程なくして優も美衣も戻ってきた。二人ともゼーゼーハーハー言っていてかなり汗をかいていた。最強の絹糸で作られた防護服はまったく無傷で、露出している肌も全く傷ついていなかった。冴内が優しく目隠しをとって汗をふいてあげた後でこれを食べてと大きなサクランボを一粒ずつ渡そうとしたが二人ともアーンと口を開けて待っていたので冴内は二人の口にサクランボをいれていった。サクランボを噛むとそこから甘酸っぱい果汁が口いっぱいに広がって二人とも大きく目を見開いた。種はないのでそのまま咀嚼してゴクンと飲み込むと、二人とも目を閉じてスーッと息をした後パチッと目を開いた。
「どう?」
「あ~・・・すごくいいきぶんだ~」
「なんかグッスリ寝た後みたいな気分~」
「良かった!もうお昼だからとりあえず1個だけね」「あっもうそんな時間なんだ、どうりでおなかすいたと思った。じゃあお弁当を用意するわね」
「わーい!」
今日のランチは黒帯カエルの霜降り肉を使ったステーキ重と黒帯カエルのヒレ肉を使ったロースト肉に大きくカットした黄金ワームのボンレスハムと野菜がたくさん入ったコンソメースープだった。やはり美衣は8人前くらい食べて冴内と優は1人前ずつ食べた。食後に搾りたてのみかんジュースをコップに注いで皆で飲んだ。美衣も優もこれで完全に疲れがとれたようだった。またしても食後はしっかり休息して少しだけ昼寝もした。

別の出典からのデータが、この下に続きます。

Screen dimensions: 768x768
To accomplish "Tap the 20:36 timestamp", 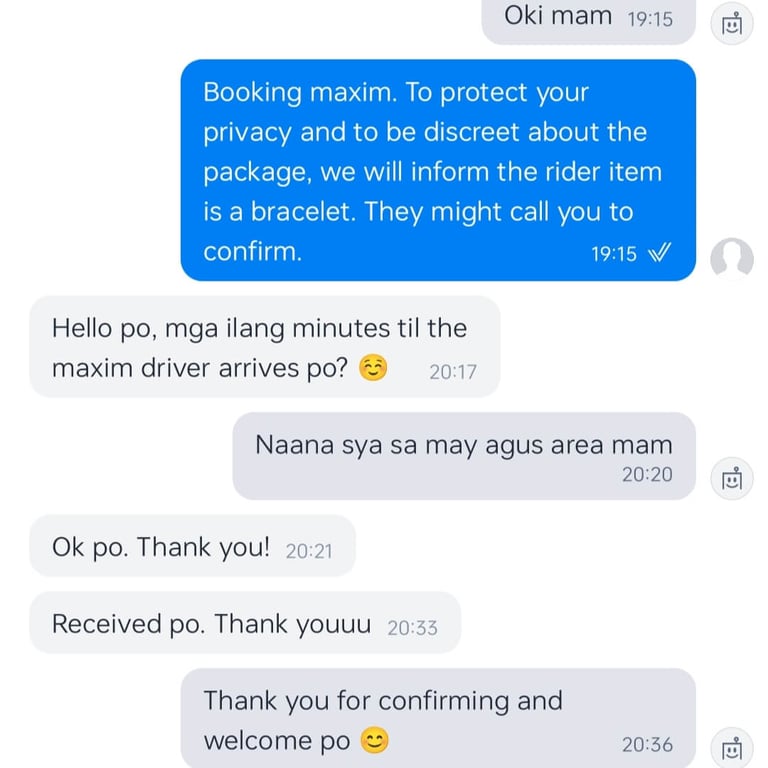I will tap(647, 744).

休憩後、冴内は昨日の泉に向かうと言って歩き出した。昨日と違ってツタだらけの樹木のトンネルを歩いていてもツタの猛毒トゲムチは全く襲ってこなかった。程なくして昨日の毒々しい泉に到着し、冴内がまたしても美衣と優にそこにいてと行って泉に近づくとやはり両手剣のおどろおどろしい見た目の剣士が出現した。
「今日はすぐには倒さないから二人ともよく見ててね」
「わかった!父ちゃん!」
「わかったわ洋!」
「じゃあいくよ」
相変らず冴内はごく自然に散歩でもするかのように全く殺気も覇気もなくすたすたと両手剣の剣士に近づいて行った。剣士の攻撃圏内に入った瞬間剣士の肩から先の両手も冴内の肩から先も見えなくなった。まるでそこから先は透明になってしまったかのように消えてなくなった。ただ空気を切り裂く凄まじい音だけが広場にこだました。
「父ちゃん・・・すごいな・・・」
「・・・えぇ、全く見えないわ、手先だけは」
「うん、手を見たらだめなんだきっと。いや、でも父ちゃんは手も見えてるんだろうけど・・・」
「そうね、相手の肩の動きを見ればなんとなく分かるわね。でもそれだけじゃだめね」
「たぶんからだぜんたいを見てるんだ」
「そうね、あと多分相手の呼吸も感じてると思う」
「あっ!アタイちょっとわかった気がする!」
「私もよ!」
「二人とも少し気付いたみたいだね!じゃあもう少し近づいてよく見て!剣士だけじゃなく僕の方も見て参考にして!」
「わかった!」
「分かったわ!」
美衣も優も冴内に少し近づいてさらに二人をよく観察した。剣士だけを観察するだけでも至難の業なのに二人は冴内の動きも観察した。剣士と違って冴内の動きを観察するのは非常に難しかった。動作や呼吸がほとんど変わらず動きに全く無駄がなかったのだ。それでも二人はじっと食い入るように何一つ見逃さないように瞬き一つすらせずに見続けた。やがて少しずつ何かが見えるような気がしてきた。美衣は冴内のほんのわずかな目線の動きを追うようになっていた。優はわずかな呼吸の違いを感じ取るようになった。
「二人ともどう?何か分かった?」
「けんしの方はだいたいわかるようになった!」
「私もよ!」
「分かった、それじゃあ倒すよ、よく見ててね!」
「分かった!」×2
「行くよ!」
冴内はただ普通に美衣と優の方に振り返った
両手剣士は細切れになった後で消滅した
「みっつくらいしかわからなかった・・・」
「うーん・・・私も3つか4つくらいまでかしら」
「えっ?二人ともすごいね!今のひとつ以上見えたんだ!これなら3日もかからず剣士を倒せるよ!」
「ほんとうか!父ちゃん!」
「うん、美衣は早ければ明日の午後かその次の日かな、優は今のままだと攻撃手段がないから、ちょっと僕に考えがあるんだ」
「そうね、私には二人のようなチョップは打てないものね。どうするの洋?」
「うん、美衣に手伝ってもらって卵の胴当てから小さな籠手と細長い剣を作ってもらおうと思うんだ」
「アタイにまかせて!」と目を輝かせる美衣。
「ありがとう美衣!美衣がいてくれて本当によかったよ!」
「ありがとう美衣!大好きよ!」
「えへへ!アタイも父ちゃん母ちゃん大好き!」
「よし!じゃあ戻ったらサクランボを食べて、一休みしたらイメトレの続きだよ!」
「ぐ・・・わか・・・った・・・」
「わ・・・分かったわ・・・」
そして昨日に続き今日も冴内のイメトレによって胴体を真っ二つにされたり首チョンパされるという地獄が再開された。しかし美衣も優も昨日よりかなり能力が向上しており10回に1~2回は冴内のイメージ上の攻撃を躱すことが出来た。毎回サクランボを食べることでリフレッシュすることが出来たのでこの日も夕方までイメトレを実施してその日の試練は終了した。研修センターに戻って食堂に入ると力堂達がいて、結局今日は試練の門には行かず今後の対策方針を検討していたとのことだった。